In: Economics
1. To have long term effects on the economy, monetary and fiscal policies must
A. alter short-run aggregate supply
b. alter short-run aggregate demand
c. affect the level of potential output
d. smooth fluctuations in economic activity over the business cycles
e. none of the above
2. which of the following might contribute to increase per capita income in the long run
a. government expenditure on health and education
b. government expenditure on infrastructure
c. a reduction in sales tax
d. a reduction in mortgage interest rates
e. both a and b
3. which of the following is most likely to explain the creation of a short run inflationary gap
a. a decrease in government purchases
b. a decrease in import purchases
c. an increase in factor supplies
d. an increase in personal saving
e. an increase in labor productivity
4. everything else being equal, which of the following can decrease real GDP
a. decrease in the capital stock of the country
b. decrease in labor productivity rates
c. decrease in land productivity
d. increase in mortality rates
e. all of the above
f. none of the above
5.
Answer 1 d.) smooth fluctuations in economic activity over the business cycles
The dual mandate of the country’s central bank and government is to increase employment and maintain price stability in the long term. Hence, the first three options deal with the short-term impact on the economy. In the long run, the role of monetary and fiscal policies is to reduce recessionary periods to smooth the rough rides of economic downturn or, in other words, to smooth fluctuations in economic activity over the business cycles.
Answer 2 e.) both a and b
The important factors that contribute to increase in per capita income in the long run include, increasing the potential of production through labour, capital and technology. An economy can expand its economic growth or per capita income by accumulation of capital stock and technological progress that results in enhanced labour productivity. Further, this can be brought about by investment in health and education that increases the labour productivity and thereby raises the living standard. Also, government expenditure in infrastructure such as better roads and telephone network leads to increase in potential of production.

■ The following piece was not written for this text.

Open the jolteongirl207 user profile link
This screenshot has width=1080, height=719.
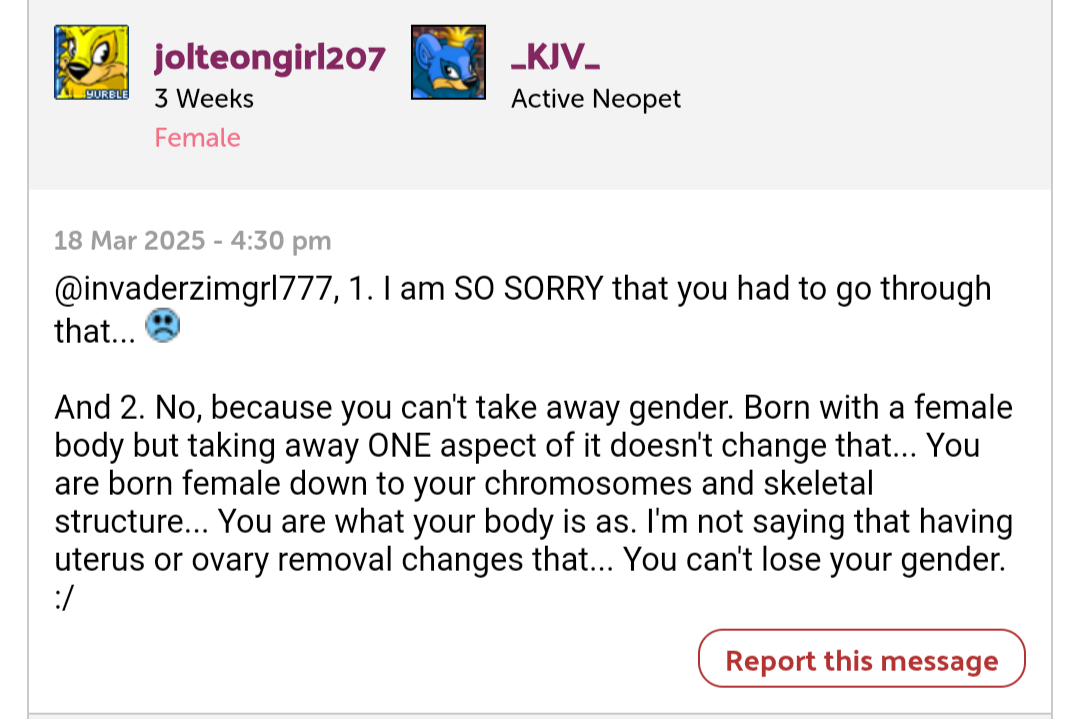click(x=269, y=57)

Answer 3 c.) an increase in personal saving
A simple definition of a short run inflationary gap is when demand for g/s that is real or actual GDP exceeds the potential GDP. It indicates economic expansion phase in the country. In other words, when aggregate demand in the economy increases than the potential AD. The driving factors behind increase in AD include, rising disposable income, wage increase, high savings, low unemployment, et al.
Answer 4 e.) all of the above
Ceteris paribus, a decline in real GDP occurs due to decline in capital stock, reduction in labour productivity, rising interest rates, decline in government expenditure and so on.